* [Provided text]:
*** Begin section ***

Tuesday, March 5, 2013

Demystifying the Changes to Mortgage Rules

Just met with Francine Gomes, a mortgage specialist with BMO and she passed along the following article which she wrote about the new mortgage rules.

Demystifying the Changes to Mortgage Rules

After speaking with clients, it’s apparent that there are many misunderstandings that persist concerning the mortgage policy changes that have taken effect this year. A BMO Bank of Montreal poll conducted earlier this year by Pollara reflects this, with nearly half (49%) of Canadians indicating they are unfamiliar with the new measures being put in place.

*** End section ***

Can you reproduce the mortgage rules post word for word, starting with "Just met with" and going on through "put in place."?

* [Recorded data]:
*** Begin section ***

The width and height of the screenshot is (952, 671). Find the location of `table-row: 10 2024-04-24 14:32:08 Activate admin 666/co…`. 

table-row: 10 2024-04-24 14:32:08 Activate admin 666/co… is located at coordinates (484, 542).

*** End section ***
*** Begin section ***

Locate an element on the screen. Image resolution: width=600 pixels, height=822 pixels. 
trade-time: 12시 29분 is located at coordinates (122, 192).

*** End section ***

* [Your solution]:
Just met with Francine Gomes, a mortgage specialist with BMO and she passed along the following article which she wrote about the new mortgage rules.

Demystifying the Changes to Mortgage Rules

After speaking with clients, it’s apparent that there are many misunderstandings that persist concerning the mortgage policy changes that have taken effect this year. A BMO Bank of Montreal poll conducted earlier this year by Pollara reflects this, with nearly half (49%) of Canadians indicating they are unfamiliar with the new measures being put in place.